Fra qualche giorno, precisamente il 22 prossimo, i cittadini residenti nei comuni di Lombardia e Veneto saranno chiamati a pronunciarsi – in seno ad una consultazione referendaria voluta dalla Lega e condivisa da altri partiti del centrodestra – sulla procedibilità, da parte delle amministrazioni delle stesse Regioni, dell’adozione di tutte le iniziative istituzionali necessarie onde richiedere allo Stato l’attribuzione di ulteriori forme e condizioni particolari di autonomia ai sensi del disposto del comma terzo dell’art. 116 della Carta Costituzionale.

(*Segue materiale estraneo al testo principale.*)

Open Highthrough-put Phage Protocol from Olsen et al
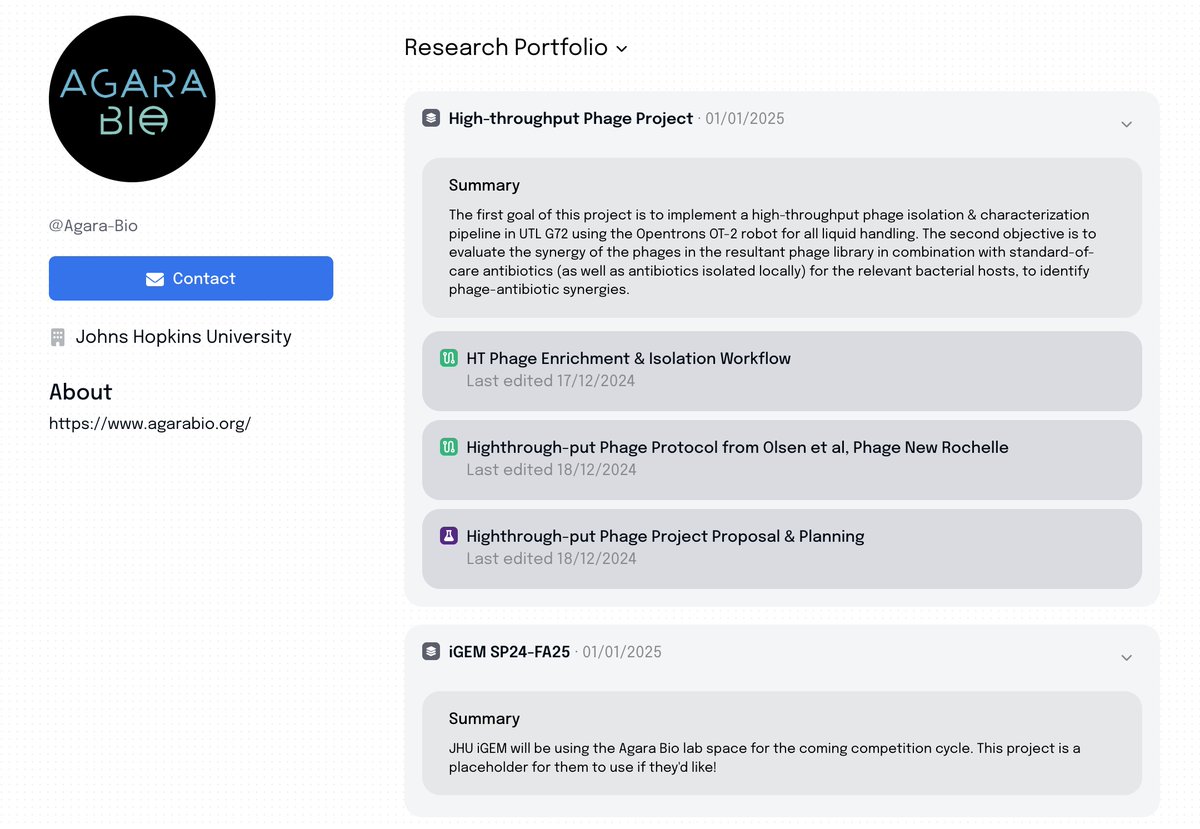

Molti, pur autorevoli, studiosi hanno affermato l’inutilità di tale referendum a cagione del sostenuto carattere asseverativo di una facoltà già posta nella titolarità delle amministrazioni regionali medesime proprio in ossequio alla disposizione costituzionale testé menzionata. Invero è da ritenersi che l’iniziativa di Roberto Maroni e Luca Zaia abbia una valenza politica assai rilevante in quanto, con tutta probabilità, essa inaugura una stagione di diuturno confronto tra eletti ed elettori, protesa alla verifica della sussistenza di un continuo vincolo fiduciario.

Ad avviso dello scrivente, chi militi per l’argomentazione dell’inutilità finisce inevitabilmente per aderire all’erronea tesi in virtù della quale i rappresentanti istituzionali, allorché investiti del munus publicum, possono determinarsi in modo latamente discrezionale senza minimamente interfacciarsi col corpus elettorale; il che pure sarebbe, stricto iure, formalmente ineccepibile ma renderebbe sostanzialmente ancor più profondo il solco (inaccettabile da un punto di vista politico e fin troppo largo) tra i consociati appartenenti ai diversi livelli dell’ordinamento giuridico.

Altre critiche hanno riguardato la mancata predisposizione di un quesito più articolato e, segnatamente, calibrato sui programmi autonomisti in via di futura attuazione ad opera delle Regioni in questione. Ciò, però, avrebbe rischiato di far allontanare dalle urne gli elettori, in simile ipotesi vocati a interloquire su questioni tecniche sfuggenti alla propria competenza (ancorché meramente superficiale).

Nel merito, poi, la spinta verso un più ampio margine di autonomia dei territori, se prodromica all’efficientamento dello Stato, non dispiace affatto. Un cenno conclusivo sui costi. È incontestabile che qualsivoglia votazione implichi oneri economici ma è altrettanto pacifico che la buona e sana democrazia sottenda il compimento di spese essenziali al suo funzionamento.